Set down the complete data exactly as it appears below.

(Stored records)

--- START ---

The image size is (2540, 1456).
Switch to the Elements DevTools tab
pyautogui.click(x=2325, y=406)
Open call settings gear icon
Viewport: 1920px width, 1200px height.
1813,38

--- END ---

▶ REPLY:
The image size is (2540, 1456).
Switch to the Elements DevTools tab
pyautogui.click(x=2325, y=406)
Open call settings gear icon
Viewport: 1920px width, 1200px height.
1813,38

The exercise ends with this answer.